**WHAT THE EXERCISE ASKS:**
Replace "coordinate" with "location" throughout the records and write every line out again with nothing else changed. Leave the pictures out of your answer.

>> Begin PROVIDED MATERIAL

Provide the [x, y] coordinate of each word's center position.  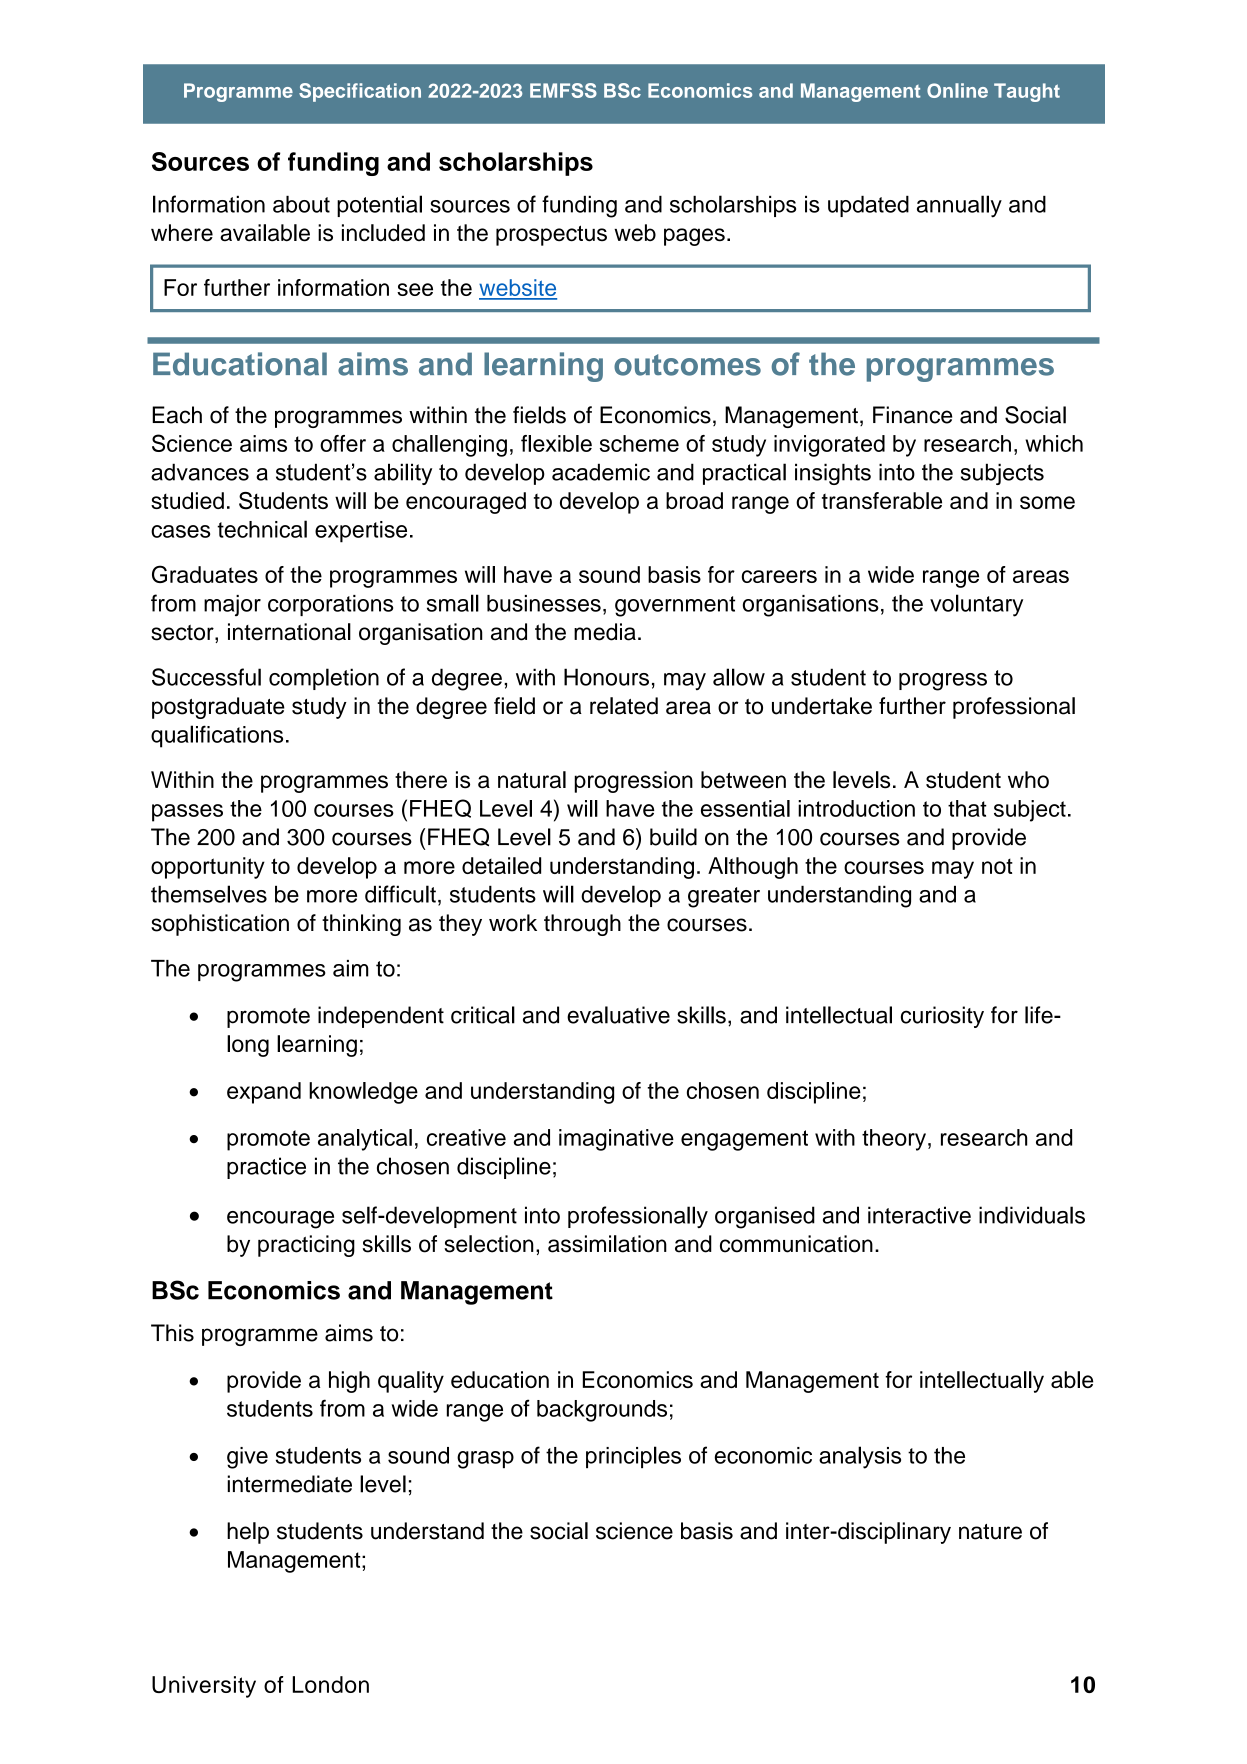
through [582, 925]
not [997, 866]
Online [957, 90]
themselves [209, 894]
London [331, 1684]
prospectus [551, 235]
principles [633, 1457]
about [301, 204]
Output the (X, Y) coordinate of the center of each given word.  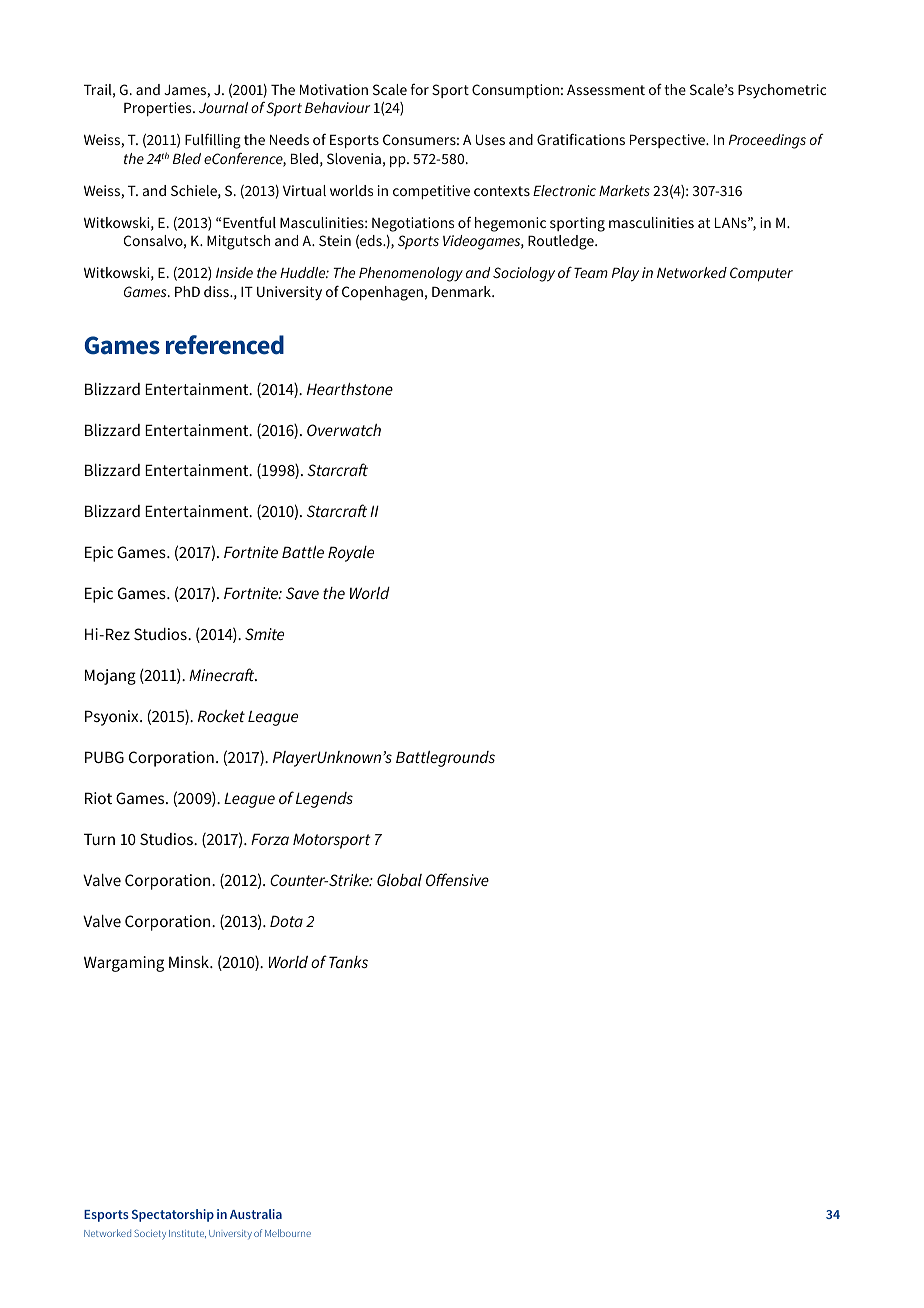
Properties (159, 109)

>> End PROVIDED MATERIAL

**RESPONSE TO THE EXERCISE:**
Provide the [x, y] location of each word's center position.  
through [582, 925]
not [997, 866]
Online [957, 90]
themselves [209, 894]
London [331, 1684]
prospectus [551, 235]
principles [633, 1457]
about [301, 204]
Output the (X, Y) location of the center of each given word.  
Properties (159, 109)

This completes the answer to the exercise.